Nun dient die Insel seit 1948 der britischen und amerikanischen Luftwaffe als Übungsfeld für Bombardierungen, und die öffentliche Meinung hat sich namentlich dagegen gewandt, daß auch der Friedhof der Insel von diesen Bombardierungen nicht verschont worden ist. So haben sich neuerdings Bemühungen mit Erfolg geltend gemacht, den Friedhof von den Sprengungen und Bombenabwürfen auszunehmen, und es ist ein Umkreis von etwa 900 Metern um den Friedhof für Zielwürfe gesperrt worden.
Die Bundesregierung selber hat auf Grund einer Entschließung des Bundestags vom 1. Dezember 1949 die Alliierte Hohe Kommission gebeten, der Bevölkerung Helgolands die Rückkehr in ihre Heimat zu gestatten und ihr auch den Wiederaufbau ihrer Wohnstätten zu ermöglichen. Dabei ist darauf hingewiesen worden, daß die Benutzung der Insel als Bombenziel eine schwere Beeinträchtigung der Heimatrechte der 2500 Helgoländer sei und gegen anerkannte Grundsätze des Völkerrechts verstoße. Am 9. Mai 1950 hat die Bundesregierung die Alliierte Hohe Kommission nochmals darauf hingewiesen, daß die Bevölkerung nun schon seit Jahren in Notquartiere evakuiert sei. Sie hat erneut auf alle die Fragen, die mit Helgoland verbunden sind, und insbesondere auf die Wichtigkeit Helgolands als Nothafen für die Schiffahrt, insbesondere die Fischerei, auf das Fehlen der Leuchtfeuer und auf die Beeinträchtigung der Sicherheit des Seeverkehrs aufmerksam gemacht.
Am 31. Mai 1950 hat uns die Hohe Kommission mitgeteilt, daß die Operationsbedürfnisse der alliierten Luftstreitkräfte die Freigabe der Insel unmöglich machten. Die Operationskraft der alliierten Luftstreitkräfte sei für ganz Westeuropa von höchstem Interesse, und die militärischen Erfordernisse müßten gegenüber menschlichen Erwägungen, denen sich die Alliierte Hohe Kommission nicht verschließe, den Vorrang haben.
Die Möglichkeit der Rückgabe der Insel wurde — allerdings ohne Angabe eines Termins — in Aussicht gestellt.
Trotz dieser wenig befriedigenden Auskunft hat die Bundesregierung die Helgolandfrage nicht aus den Augen gelassen. Sie hat noch in jüngster Zeit der Hohen Kommission ihren Standpunkt umfassend schriftlich dargelegt. Die Haltung der maßgeblichen militärischen Autoritäten hat sich aber nicht geändert. Am 7. Februar 1951 hat der britische Luftfahrtminister im Unterhaus eine Erklärung abgegeben, die uns tief enttäuscht hat. Er sagte, die britische Luftwaffe sei zwar bereit, andere Übungsziele zu suchen, er könne aber nicht viel Hoffnung machen, daß ein so geeignetes Ziel wie Helgoland gefunden werden könne.
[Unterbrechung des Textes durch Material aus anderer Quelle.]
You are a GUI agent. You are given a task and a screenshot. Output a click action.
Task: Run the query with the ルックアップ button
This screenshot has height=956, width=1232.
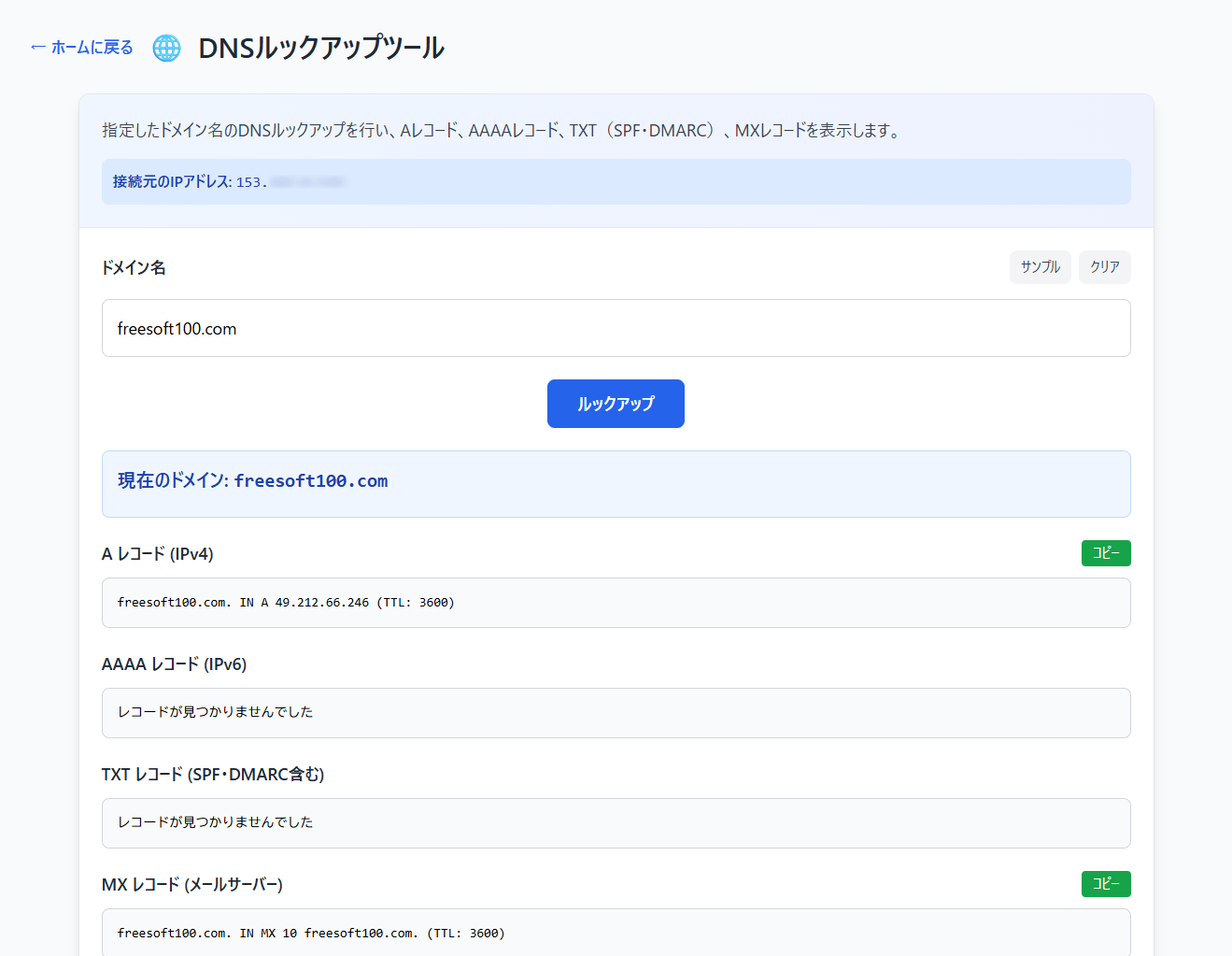click(616, 404)
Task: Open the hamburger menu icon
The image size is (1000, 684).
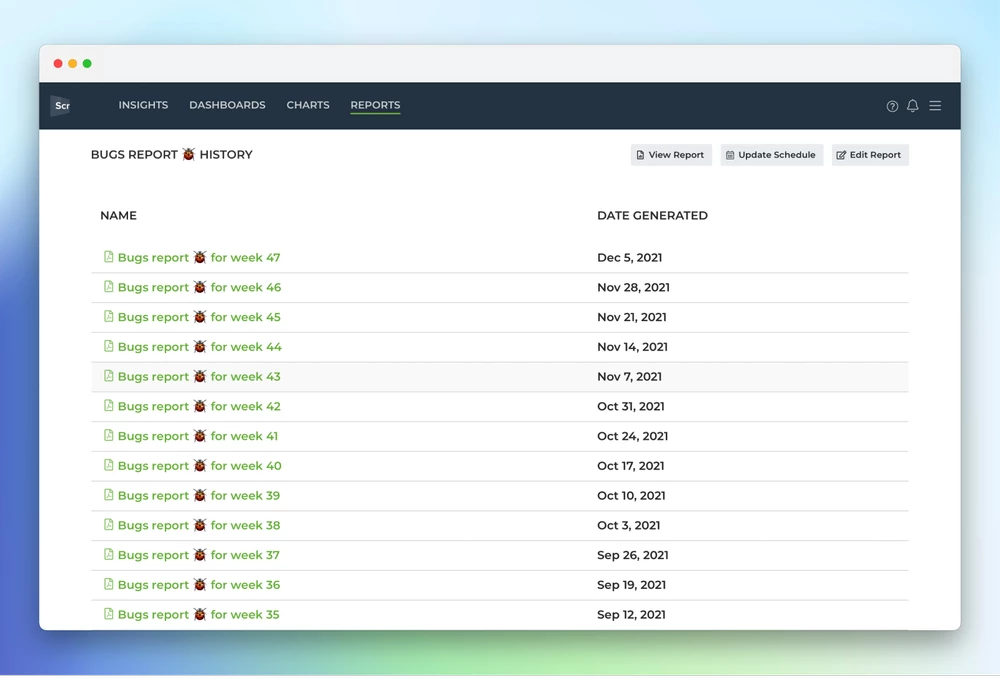Action: pos(935,106)
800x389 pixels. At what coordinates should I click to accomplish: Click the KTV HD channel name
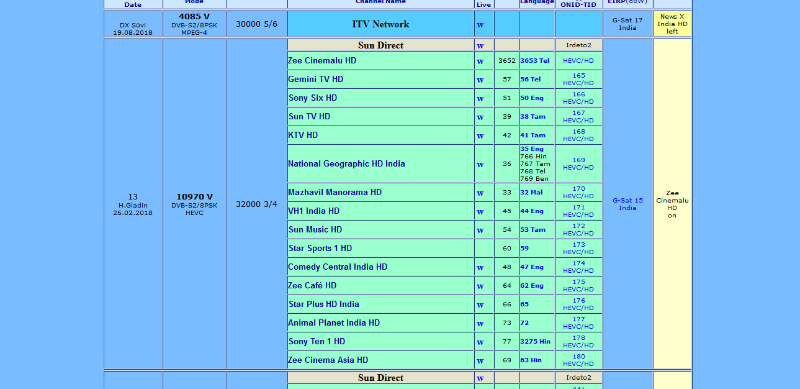303,135
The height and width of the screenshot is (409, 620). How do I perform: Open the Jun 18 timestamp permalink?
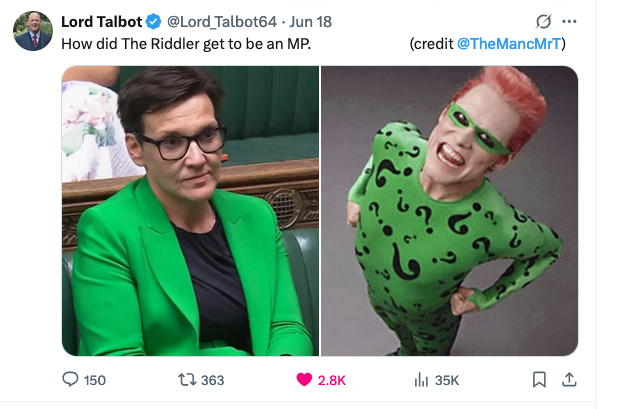(310, 22)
Meine Damen und Herren, die Gründe, die von britischer Seite gegen unsere Wünsche und gegen die Freigabe der Insel ins Feld geführt werden, sind ausschließlich militärischer Natur und haben in dieser Eigenschaft natürlich das ganze Gewicht hinter sich, das solche militärischen Verteidigungsvorbereitungen nun einmal haben und das ihnen insbesondere heute zukommt. Aber die Bundesregierung wird trotzdem ihre Bemühungen fortsetzen, zu einer besseren, zu einer befriedigenden Lösung des Helgoland-Problems zu gelangen. Ich mache darauf aufmerksam, daß auf der Oberfläche der Insel doch nur noch ein kleiner Teil als Bombenziel übrigbleibt, da man nun in 900 Metern
Umkreis um den Friedhof sowieso keine Bomben mehr wirft, so daß sich doch vielleicht für die militärischen Stellen ein anderes, geeigneteres Ziel für Bombenabwürfe finden lassen dürfte.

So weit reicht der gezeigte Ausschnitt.